Review: Ari Aster returns with surrealist epic ‘Beau Is Afraid’

click to enlarge Review: Ari Aster returns with surrealist epic ‘Beau Is Afraid’
(A24/Submitted)
“Beau Is Afraid” stars Joaquin Phoenix as Beau Wassermann, a paranoid man trying to get home to his mother.

When Ari Aster said in a 2019 Reddit Ask Me Anything post that his next film may be a “zonky nightmare comedy,” the idea wasn’t hard to imagine.

Across the filmmaker’s previous output, including the features “Hereditary” and “Midsommar,” he’s flirted with darkly comic undertones despite their horrific exteriors.

Now, four years later, Aster is taking his biggest swing yet with “Beau Is Afraid,” a three-hour surrealist black comedy that certainly fits that mold.

“A paranoid man embarks on an epic odyssey to get home to his mother” is how it’s described in the official synopsis. But that’s only scratching the surface of the twisted but often hilarious journey it puts its protagonist, and viewers, through.

Based on Aster’s seven-minute 2011 short “Beau,” the film lets viewers into the mind of the anxious and fearful Beau Wassermann, played by Joaquin Phoenix in the present and the uncannily similar Armen Nahapetian in childhood flashbacks.
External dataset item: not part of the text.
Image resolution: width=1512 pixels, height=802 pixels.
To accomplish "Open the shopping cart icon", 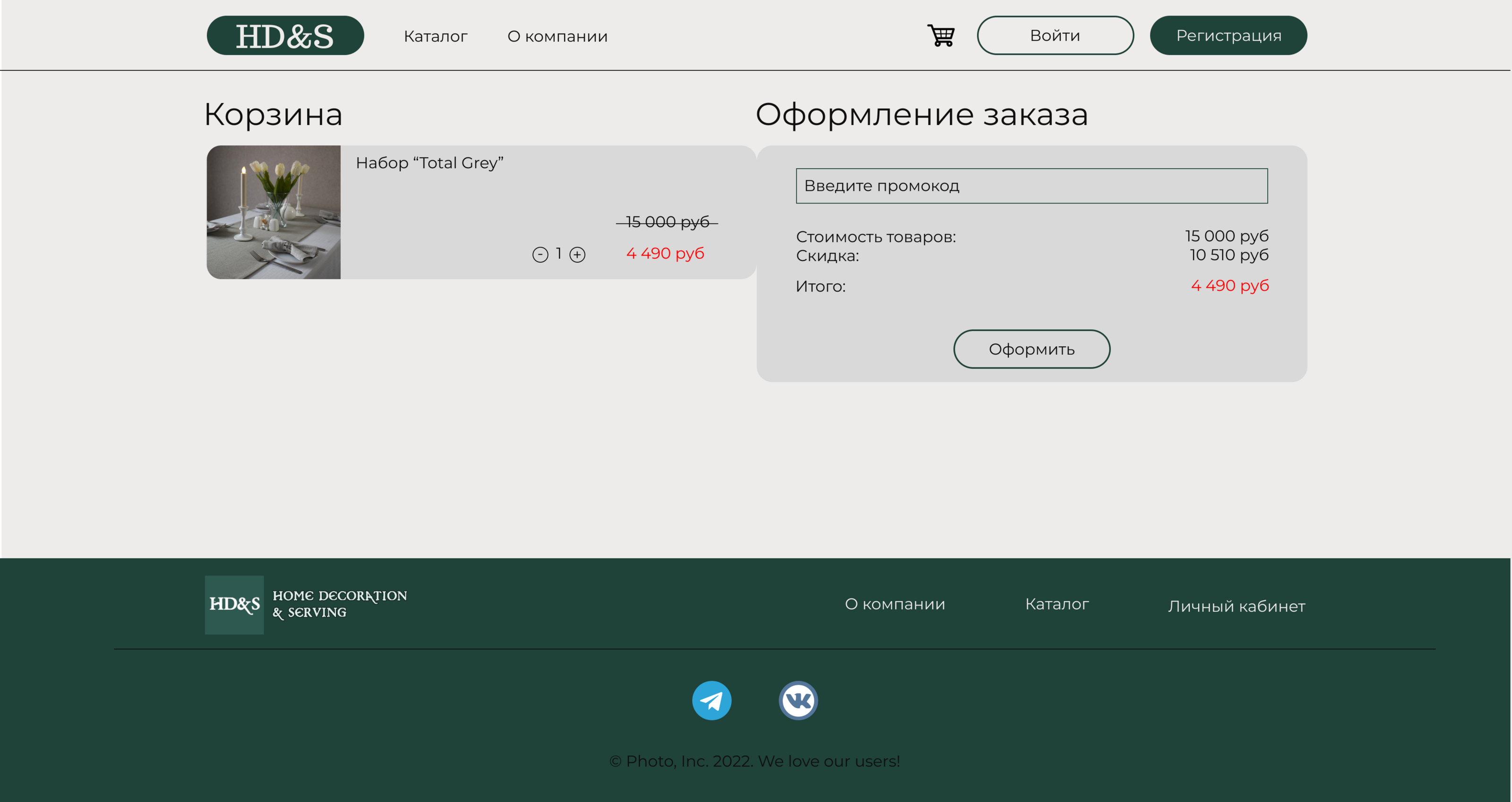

Opening with a visit to his therapist, played by Stephen McKinley Henderson, it’s revealed that the anniversary of his father’s death is approaching. To mark the occasion, he’s planning to visit his mother, Mona, played by Patti LuPone in the present and Zoe Lister-Jones in flashbacks.

He’s prescribed a new anti-anxiety medication and heads home to his dilapidated apartment in a crime-ridden neighborhood, overrun with everything from unreasonably angry neighbors and a brown recluse spider to the more extreme, like a serial stabber, home invaders, and chaos in the streets.

After his trip is delayed by a pair of stolen apartment keys and he’s hit by a truck, he wakes up in the care of Grace and Roger, played by Amy Ryan and Nathan Lane, respectively. The couple seem sweet, friendly and accommodating, but repeatedly offer excuses as to why he can’t leave yet. Mysterious medication, cryptic messages, security monitoring systems, and a temperamental daughter and military veteran make the experience all the more ominous for him.

An odd theater production in the woods, dream sequence courtesy of Chilean “The Wolf House” animators Cristóbal León and Joaquín Cociña, war zone-esque shootout, and more that one has to see to believe are just some of what follow in the film’s zany, almost indescribable and unspoilable narrative, as Phoenix’s character, haunted by memories of his upbringing, including a fraught relationship with his overbearing mother as well as his long-lost childhood crush Elaine Bray (played by Parker Posey in the present and Julia Antonelli in flashbacks), finds himself on an absurdist journey home in the face of the strange and threatening.

It would be hard to argue with those who call “Beau Is Afraid” self-indulgent, with the film having already proven alienating for some. Although it doesn’t reach the mammoth four-hour runtime Aster had teased in years past, it’s still a sizable 179 minutes, surpassing even the director’s cut of “Midsommar” in scale. But while there are moments in which the length can be felt or the nightmarish scenarios confound, Aster’s ambition is admirable.

Never boring, “Beau Is Afraid” is as unpredictable as it’s entertaining with a patient, open-minded audience. The dark sense of humor on display dampers what should otherwise be perceived as disturbing, though not in a way that feels like Aster is undercutting himself. The filmmaker’s horror sensibilities and the visual aptitude he’s come to be known for remain on display.

A24 is certainly taking a chance after the one-two punch of Aster’s “Hereditary” and “Midsommar,” the former still among the distributor-producer’s highest-grossing films. But while the more divisive “Beau Is Afraid” has landed for some and turned away others in disgust, it’s another interesting work from Aster, one that leaves much to interpretation and will likely prove more rewarding with further viewings.

“Beau Is Afraid” opens in theaters on Friday, April 21.